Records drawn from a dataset

Segment Open

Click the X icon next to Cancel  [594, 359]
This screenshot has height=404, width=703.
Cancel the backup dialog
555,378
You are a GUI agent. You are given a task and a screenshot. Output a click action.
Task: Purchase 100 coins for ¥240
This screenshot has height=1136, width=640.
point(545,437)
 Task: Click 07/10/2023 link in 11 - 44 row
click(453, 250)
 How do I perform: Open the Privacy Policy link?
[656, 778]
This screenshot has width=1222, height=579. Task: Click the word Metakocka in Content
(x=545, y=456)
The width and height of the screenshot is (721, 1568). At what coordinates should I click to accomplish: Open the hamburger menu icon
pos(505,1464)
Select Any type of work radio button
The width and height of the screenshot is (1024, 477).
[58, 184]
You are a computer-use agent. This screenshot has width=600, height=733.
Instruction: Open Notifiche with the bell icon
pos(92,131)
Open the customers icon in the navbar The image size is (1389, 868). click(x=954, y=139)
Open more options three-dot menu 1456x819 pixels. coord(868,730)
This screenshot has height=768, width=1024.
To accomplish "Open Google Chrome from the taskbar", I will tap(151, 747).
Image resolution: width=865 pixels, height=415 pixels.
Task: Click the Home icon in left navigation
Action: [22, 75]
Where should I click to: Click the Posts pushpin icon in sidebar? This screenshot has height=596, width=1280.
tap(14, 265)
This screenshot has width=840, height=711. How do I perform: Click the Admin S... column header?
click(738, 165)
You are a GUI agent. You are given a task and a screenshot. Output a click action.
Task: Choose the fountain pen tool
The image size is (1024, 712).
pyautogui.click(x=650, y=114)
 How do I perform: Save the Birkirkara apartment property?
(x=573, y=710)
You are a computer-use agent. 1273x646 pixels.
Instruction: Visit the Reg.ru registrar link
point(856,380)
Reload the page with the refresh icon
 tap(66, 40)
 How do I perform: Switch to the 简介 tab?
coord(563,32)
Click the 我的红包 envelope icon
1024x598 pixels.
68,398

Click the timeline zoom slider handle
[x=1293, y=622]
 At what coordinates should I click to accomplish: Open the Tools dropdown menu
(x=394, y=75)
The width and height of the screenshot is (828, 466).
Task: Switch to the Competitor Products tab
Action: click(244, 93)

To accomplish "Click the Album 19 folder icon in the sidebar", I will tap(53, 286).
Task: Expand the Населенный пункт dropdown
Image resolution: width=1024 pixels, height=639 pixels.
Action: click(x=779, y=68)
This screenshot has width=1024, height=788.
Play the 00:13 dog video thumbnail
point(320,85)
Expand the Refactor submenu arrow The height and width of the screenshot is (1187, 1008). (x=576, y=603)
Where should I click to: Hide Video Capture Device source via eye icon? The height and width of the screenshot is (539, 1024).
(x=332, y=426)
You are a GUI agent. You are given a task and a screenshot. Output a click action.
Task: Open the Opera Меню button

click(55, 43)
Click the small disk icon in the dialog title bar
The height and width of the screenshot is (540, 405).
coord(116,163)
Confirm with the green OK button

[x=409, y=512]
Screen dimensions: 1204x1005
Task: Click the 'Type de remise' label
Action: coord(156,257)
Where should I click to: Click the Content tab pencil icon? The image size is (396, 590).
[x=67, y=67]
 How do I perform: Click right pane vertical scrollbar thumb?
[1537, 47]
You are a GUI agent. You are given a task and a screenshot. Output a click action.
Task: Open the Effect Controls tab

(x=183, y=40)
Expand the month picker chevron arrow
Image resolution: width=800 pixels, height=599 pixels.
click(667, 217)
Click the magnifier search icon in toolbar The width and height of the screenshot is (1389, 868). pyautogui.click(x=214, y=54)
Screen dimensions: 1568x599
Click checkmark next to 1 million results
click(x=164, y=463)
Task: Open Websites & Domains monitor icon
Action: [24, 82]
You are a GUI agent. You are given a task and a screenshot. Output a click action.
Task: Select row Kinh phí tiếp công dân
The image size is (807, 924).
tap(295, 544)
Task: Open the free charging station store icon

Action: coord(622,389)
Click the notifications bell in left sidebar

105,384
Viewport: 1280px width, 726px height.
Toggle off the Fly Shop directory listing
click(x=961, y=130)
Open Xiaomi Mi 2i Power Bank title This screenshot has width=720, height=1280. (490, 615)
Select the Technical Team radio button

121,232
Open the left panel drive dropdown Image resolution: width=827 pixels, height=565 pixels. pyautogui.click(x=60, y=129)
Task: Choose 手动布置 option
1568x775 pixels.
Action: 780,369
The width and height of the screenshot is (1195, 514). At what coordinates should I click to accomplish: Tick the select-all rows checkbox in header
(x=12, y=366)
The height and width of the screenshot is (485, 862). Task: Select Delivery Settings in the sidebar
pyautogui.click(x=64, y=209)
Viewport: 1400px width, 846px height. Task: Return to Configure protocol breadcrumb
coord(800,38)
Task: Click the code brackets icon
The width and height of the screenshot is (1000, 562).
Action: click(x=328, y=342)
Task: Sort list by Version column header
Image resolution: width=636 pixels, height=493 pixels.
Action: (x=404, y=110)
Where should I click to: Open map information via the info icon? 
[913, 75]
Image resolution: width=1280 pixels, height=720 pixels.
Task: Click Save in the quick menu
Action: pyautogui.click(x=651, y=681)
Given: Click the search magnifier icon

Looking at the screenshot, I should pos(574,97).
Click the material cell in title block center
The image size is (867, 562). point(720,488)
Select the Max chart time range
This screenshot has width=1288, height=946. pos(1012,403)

Segment Closed

What this task involves
The data should be printed again exactly, line for line.

Answer box
Click the X icon next to Cancel  [594, 359]
This screenshot has height=404, width=703.
Cancel the backup dialog
555,378
You are a GUI agent. You are given a task and a screenshot. Output a click action.
Task: Purchase 100 coins for ¥240
This screenshot has height=1136, width=640.
point(545,437)
 Task: Click 07/10/2023 link in 11 - 44 row
click(453, 250)
 How do I perform: Open the Privacy Policy link?
[656, 778]
This screenshot has width=1222, height=579. Task: Click the word Metakocka in Content
(x=545, y=456)
The width and height of the screenshot is (721, 1568). At what coordinates should I click to accomplish: Open the hamburger menu icon
pos(505,1464)
Select Any type of work radio button
The width and height of the screenshot is (1024, 477).
[58, 184]
You are a computer-use agent. This screenshot has width=600, height=733.
Instruction: Open Notifiche with the bell icon
pos(92,131)
Open the customers icon in the navbar The image size is (1389, 868). click(x=954, y=139)
Open more options three-dot menu 1456x819 pixels. coord(868,730)
This screenshot has height=768, width=1024.
To accomplish "Open Google Chrome from the taskbar", I will tap(151, 747).
Image resolution: width=865 pixels, height=415 pixels.
Task: Click the Home icon in left navigation
Action: [22, 75]
Where should I click to: Click the Posts pushpin icon in sidebar? This screenshot has height=596, width=1280.
tap(14, 265)
This screenshot has width=840, height=711. How do I perform: Click the Admin S... column header?
click(738, 165)
You are a GUI agent. You are given a task and a screenshot. Output a click action.
Task: Choose the fountain pen tool
The image size is (1024, 712).
pyautogui.click(x=650, y=114)
 How do I perform: Save the Birkirkara apartment property?
(x=573, y=710)
You are a computer-use agent. 1273x646 pixels.
Instruction: Visit the Reg.ru registrar link
point(856,380)
Reload the page with the refresh icon
 tap(66, 40)
 How do I perform: Switch to the 简介 tab?
coord(563,32)
Click the 我的红包 envelope icon
1024x598 pixels.
68,398

Click the timeline zoom slider handle
[x=1293, y=622]
 At what coordinates should I click to accomplish: Open the Tools dropdown menu
(x=394, y=75)
The width and height of the screenshot is (828, 466).
Task: Switch to the Competitor Products tab
Action: click(244, 93)

To accomplish "Click the Album 19 folder icon in the sidebar", I will tap(53, 286).
Task: Expand the Населенный пункт dropdown
Image resolution: width=1024 pixels, height=639 pixels.
Action: click(x=779, y=68)
This screenshot has width=1024, height=788.
Play the 00:13 dog video thumbnail
point(320,85)
Expand the Refactor submenu arrow The height and width of the screenshot is (1187, 1008). (x=576, y=603)
Where should I click to: Hide Video Capture Device source via eye icon? The height and width of the screenshot is (539, 1024).
(x=332, y=426)
You are a GUI agent. You are given a task and a screenshot. Output a click action.
Task: Open the Opera Меню button

click(55, 43)
Click the small disk icon in the dialog title bar
The height and width of the screenshot is (540, 405).
coord(116,163)
Confirm with the green OK button

[x=409, y=512]
Screen dimensions: 1204x1005
Task: Click the 'Type de remise' label
Action: coord(156,257)
Where should I click to: Click the Content tab pencil icon? The image size is (396, 590).
[x=67, y=67]
 How do I perform: Click right pane vertical scrollbar thumb?
[1537, 47]
You are a GUI agent. You are given a task and a screenshot. Output a click action.
Task: Open the Effect Controls tab

(x=183, y=40)
Expand the month picker chevron arrow
Image resolution: width=800 pixels, height=599 pixels.
click(667, 217)
Click the magnifier search icon in toolbar The width and height of the screenshot is (1389, 868). pyautogui.click(x=214, y=54)
Screen dimensions: 1568x599
Click checkmark next to 1 million results
click(x=164, y=463)
Task: Open Websites & Domains monitor icon
Action: [24, 82]
You are a GUI agent. You are given a task and a screenshot. Output a click action.
Task: Select row Kinh phí tiếp công dân
The image size is (807, 924).
tap(295, 544)
Task: Open the free charging station store icon

Action: coord(622,389)
Click the notifications bell in left sidebar

105,384
Viewport: 1280px width, 726px height.
Toggle off the Fly Shop directory listing
click(x=961, y=130)
Open Xiaomi Mi 2i Power Bank title This screenshot has width=720, height=1280. (490, 615)
Select the Technical Team radio button

121,232
Open the left panel drive dropdown Image resolution: width=827 pixels, height=565 pixels. pyautogui.click(x=60, y=129)
Task: Choose 手动布置 option
1568x775 pixels.
Action: 780,369
The width and height of the screenshot is (1195, 514). At what coordinates should I click to accomplish: Tick the select-all rows checkbox in header
(x=12, y=366)
The height and width of the screenshot is (485, 862). Task: Select Delivery Settings in the sidebar
pyautogui.click(x=64, y=209)
Viewport: 1400px width, 846px height. Task: Return to Configure protocol breadcrumb
coord(800,38)
Task: Click the code brackets icon
The width and height of the screenshot is (1000, 562).
Action: click(x=328, y=342)
Task: Sort list by Version column header
Image resolution: width=636 pixels, height=493 pixels.
Action: (x=404, y=110)
Where should I click to: Open map information via the info icon? 
[913, 75]
Image resolution: width=1280 pixels, height=720 pixels.
Task: Click Save in the quick menu
Action: pyautogui.click(x=651, y=681)
Given: Click the search magnifier icon

Looking at the screenshot, I should pos(574,97).
Click the material cell in title block center
The image size is (867, 562). point(720,488)
Select the Max chart time range
This screenshot has width=1288, height=946. pos(1012,403)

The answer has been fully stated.